Prompt> In the forum thread below, turn the paragraph that begins "Where do you live?" into a short list of its main facts.

Source text>
* * * * * * * * *
Some great advice by a lot of very knowledgeable people, this is what makes this site special. If you could only get Jackster to give you a few lessons you would be golden.


----------



## dead short (Sep 15, 2009)

Definitely need someone to do it...and not for $100 an hour....


----------



## Shoeman (Aug 26, 2000)

Pretty simple once you feel the rod load! 

Where ya at?


----------



## dead short (Sep 15, 2009)

The thriving metropolis of Bad Axe...


----------



## Boardman Brookies (Dec 20, 2007)

dead short said:


> Definitely need someone to do it...and not for $100 an hour....


Where do you live? Coming up soon Streamside Orvis meets in Wednesday nights at CCC bridge on the Manistee and helps new anglers out. Its free.


----------



## dead short (Sep 15, 2009)

Over in the thumb....


----------



## Boardman Brookies (Dec 20, 2007)

dead short said:


> Over in the thumb....
* * * * * * * * *
Excerpted records>
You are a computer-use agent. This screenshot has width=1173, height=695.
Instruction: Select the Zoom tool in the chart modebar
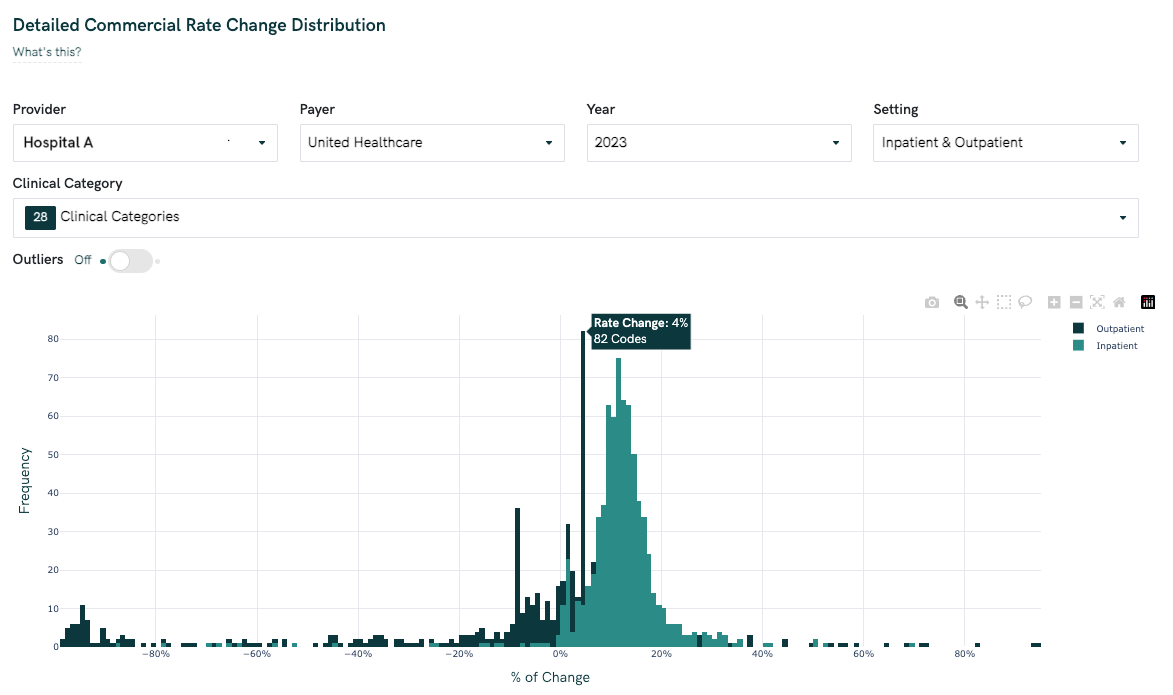pos(960,302)
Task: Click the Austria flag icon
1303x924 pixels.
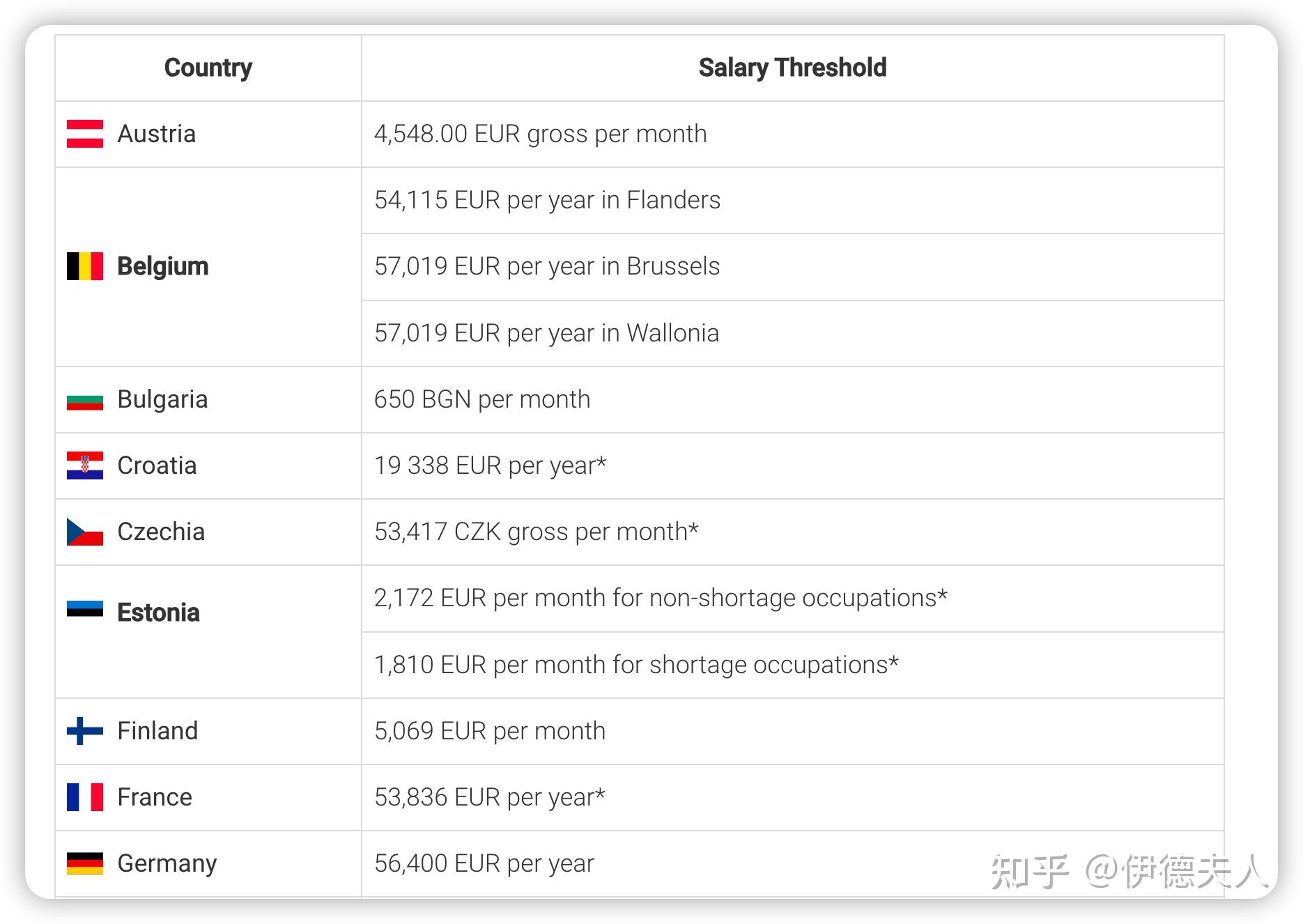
* * * * * * * * *
Result of the exercise>
- Asks where the other poster lives.
- Streamside Orvis will soon be meeting on Wednesday nights.
- The meetings are at CCC bridge on the Manistee.
- The group helps new anglers.
- It's free.